Start of Provided text
His late father, Rudolf Wertime, would talk about an 18-inch snowfall April 19 to 21, 1918, Wertime recalled.

Sophia Statler, 6, was among the youngsters who enjoyed the sunshine at the Greencastle Lions Club’s Easter egg hunt on Saturday, April 16, at Tayamentasachta. Two days later, the site was blanketed with 3.5 inches of snow.
(Photo: Shawn Hardy)

“He was 6 and remembered it well,” Wertime said.

It has snowed as late as April 7 or 8 various times over the last 15 years and 2 to 3 inches fell in the area on April 8, 1982.

Local residents of a certain age also may recall the Easter Sunday snow on March 29, 1970.

“We went to church in that snow,” Wertime said.

“There are very few snows, as a rule, in April,” according to Wertime, but he had a hunch this might be the year.

Toby Boyer, 1, and his sister, Charley Boyer, 3, dressed for warm weather at the Greencastle Lions Club’s Easter egg hunt on Saturday, April 16, at Tayamentasachta. On Monday, coats were needed as more than 3.5 inches of snow fell on the community.
End of Provided text
Start of Information provided
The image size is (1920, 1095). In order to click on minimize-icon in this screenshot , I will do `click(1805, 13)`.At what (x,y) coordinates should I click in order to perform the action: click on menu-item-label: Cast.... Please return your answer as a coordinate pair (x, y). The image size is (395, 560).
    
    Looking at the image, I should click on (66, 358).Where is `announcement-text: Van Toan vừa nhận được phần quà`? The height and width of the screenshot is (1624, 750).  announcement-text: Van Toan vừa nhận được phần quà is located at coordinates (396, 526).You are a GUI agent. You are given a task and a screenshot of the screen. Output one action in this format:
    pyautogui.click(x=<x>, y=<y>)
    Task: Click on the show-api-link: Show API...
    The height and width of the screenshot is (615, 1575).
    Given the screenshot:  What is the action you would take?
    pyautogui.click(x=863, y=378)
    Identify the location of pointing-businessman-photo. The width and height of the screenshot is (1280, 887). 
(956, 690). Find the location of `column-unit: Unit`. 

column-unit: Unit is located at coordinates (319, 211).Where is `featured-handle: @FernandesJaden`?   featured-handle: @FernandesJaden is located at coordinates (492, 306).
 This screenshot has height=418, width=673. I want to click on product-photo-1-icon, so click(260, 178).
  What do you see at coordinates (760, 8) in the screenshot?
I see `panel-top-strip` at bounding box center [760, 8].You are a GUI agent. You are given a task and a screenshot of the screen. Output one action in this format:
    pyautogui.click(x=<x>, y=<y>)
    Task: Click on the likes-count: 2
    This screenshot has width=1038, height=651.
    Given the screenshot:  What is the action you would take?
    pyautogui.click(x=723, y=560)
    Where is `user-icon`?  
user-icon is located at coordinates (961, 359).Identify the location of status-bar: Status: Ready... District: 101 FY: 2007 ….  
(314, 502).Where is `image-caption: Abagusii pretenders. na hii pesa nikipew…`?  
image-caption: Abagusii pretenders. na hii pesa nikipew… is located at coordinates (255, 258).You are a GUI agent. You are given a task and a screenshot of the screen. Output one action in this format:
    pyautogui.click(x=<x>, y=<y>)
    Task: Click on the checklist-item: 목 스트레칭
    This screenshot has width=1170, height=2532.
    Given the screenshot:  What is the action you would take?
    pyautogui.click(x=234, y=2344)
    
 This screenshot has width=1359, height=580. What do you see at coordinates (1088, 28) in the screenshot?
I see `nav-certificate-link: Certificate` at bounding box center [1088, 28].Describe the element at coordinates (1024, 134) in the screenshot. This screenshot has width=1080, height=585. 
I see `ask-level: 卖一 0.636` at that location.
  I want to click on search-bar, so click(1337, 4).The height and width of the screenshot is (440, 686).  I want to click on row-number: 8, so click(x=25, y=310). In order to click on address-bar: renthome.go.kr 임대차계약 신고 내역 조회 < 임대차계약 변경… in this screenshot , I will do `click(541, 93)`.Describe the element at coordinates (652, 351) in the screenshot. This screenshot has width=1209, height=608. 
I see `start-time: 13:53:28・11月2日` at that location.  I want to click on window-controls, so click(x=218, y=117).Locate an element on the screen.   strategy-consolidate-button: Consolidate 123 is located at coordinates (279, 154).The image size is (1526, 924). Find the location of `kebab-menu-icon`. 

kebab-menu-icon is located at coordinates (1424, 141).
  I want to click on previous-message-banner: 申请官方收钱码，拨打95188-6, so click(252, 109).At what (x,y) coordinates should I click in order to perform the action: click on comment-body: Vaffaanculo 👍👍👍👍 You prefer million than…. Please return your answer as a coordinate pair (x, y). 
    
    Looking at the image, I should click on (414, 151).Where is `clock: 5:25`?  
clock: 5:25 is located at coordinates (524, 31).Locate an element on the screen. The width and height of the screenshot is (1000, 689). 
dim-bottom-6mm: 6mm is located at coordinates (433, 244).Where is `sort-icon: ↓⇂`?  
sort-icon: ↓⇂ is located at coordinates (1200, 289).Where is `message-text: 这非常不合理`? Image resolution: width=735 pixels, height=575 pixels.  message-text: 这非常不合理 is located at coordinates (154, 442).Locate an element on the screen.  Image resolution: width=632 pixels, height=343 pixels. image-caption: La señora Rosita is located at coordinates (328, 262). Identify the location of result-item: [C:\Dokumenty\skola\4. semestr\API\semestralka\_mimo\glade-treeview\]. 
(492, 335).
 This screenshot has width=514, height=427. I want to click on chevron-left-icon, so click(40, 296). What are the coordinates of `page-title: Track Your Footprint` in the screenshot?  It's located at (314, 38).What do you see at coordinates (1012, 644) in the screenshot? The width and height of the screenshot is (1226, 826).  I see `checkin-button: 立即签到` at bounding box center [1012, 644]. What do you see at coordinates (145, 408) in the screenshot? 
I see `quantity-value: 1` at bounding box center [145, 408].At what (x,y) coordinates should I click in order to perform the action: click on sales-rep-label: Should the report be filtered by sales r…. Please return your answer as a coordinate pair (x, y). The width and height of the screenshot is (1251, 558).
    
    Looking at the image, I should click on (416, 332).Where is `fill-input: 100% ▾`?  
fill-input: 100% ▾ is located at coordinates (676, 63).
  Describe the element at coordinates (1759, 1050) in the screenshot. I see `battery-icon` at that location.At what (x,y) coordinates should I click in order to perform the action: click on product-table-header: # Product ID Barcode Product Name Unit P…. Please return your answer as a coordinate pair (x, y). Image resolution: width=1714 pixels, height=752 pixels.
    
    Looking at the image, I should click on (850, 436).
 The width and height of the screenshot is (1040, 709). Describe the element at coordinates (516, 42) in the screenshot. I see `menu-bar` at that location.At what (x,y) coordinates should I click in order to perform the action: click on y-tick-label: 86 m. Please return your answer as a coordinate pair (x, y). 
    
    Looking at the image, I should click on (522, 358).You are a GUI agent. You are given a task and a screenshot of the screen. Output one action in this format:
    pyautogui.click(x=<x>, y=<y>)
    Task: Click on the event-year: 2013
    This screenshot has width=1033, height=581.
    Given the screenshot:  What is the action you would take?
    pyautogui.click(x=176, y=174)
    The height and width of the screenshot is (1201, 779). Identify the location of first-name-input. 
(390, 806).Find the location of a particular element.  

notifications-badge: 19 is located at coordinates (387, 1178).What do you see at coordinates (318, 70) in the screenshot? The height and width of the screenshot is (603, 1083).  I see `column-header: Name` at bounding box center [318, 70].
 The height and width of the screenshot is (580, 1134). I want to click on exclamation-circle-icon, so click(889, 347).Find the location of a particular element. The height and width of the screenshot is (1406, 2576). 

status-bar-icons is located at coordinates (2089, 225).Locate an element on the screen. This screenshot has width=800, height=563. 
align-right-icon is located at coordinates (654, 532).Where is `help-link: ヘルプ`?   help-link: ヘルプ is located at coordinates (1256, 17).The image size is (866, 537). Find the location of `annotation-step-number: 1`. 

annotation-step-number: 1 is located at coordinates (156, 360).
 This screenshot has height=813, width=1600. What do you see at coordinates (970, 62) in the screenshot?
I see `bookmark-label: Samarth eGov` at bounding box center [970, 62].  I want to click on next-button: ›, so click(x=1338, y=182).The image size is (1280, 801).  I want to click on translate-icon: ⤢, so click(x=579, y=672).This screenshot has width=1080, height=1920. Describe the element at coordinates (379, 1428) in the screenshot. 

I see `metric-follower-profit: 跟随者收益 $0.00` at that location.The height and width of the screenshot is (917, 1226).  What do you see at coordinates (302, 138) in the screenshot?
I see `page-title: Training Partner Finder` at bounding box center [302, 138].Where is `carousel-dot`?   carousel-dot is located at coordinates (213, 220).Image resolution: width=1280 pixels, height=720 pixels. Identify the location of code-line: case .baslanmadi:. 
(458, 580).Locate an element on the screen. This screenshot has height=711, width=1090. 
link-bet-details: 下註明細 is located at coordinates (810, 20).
End of Information provided
Questions to answer:
1. In the article on April snowfall, how much snow fell in the area on April 8, 1982?
2. According to the article on April snowfall, why were coats needed on the Monday after the Greencastle Lions Club's Easter egg hunt? Answer in one to three sentences.

Solutions to the exercise:
1. Two to three inches of snow fell.

2. Coats were needed because more than 3.5 inches of snow fell on the community that Monday. Only two days earlier, at the Saturday, April 16 hunt at Tayamentasachta, children had dressed for warm weather and enjoyed the sunshine.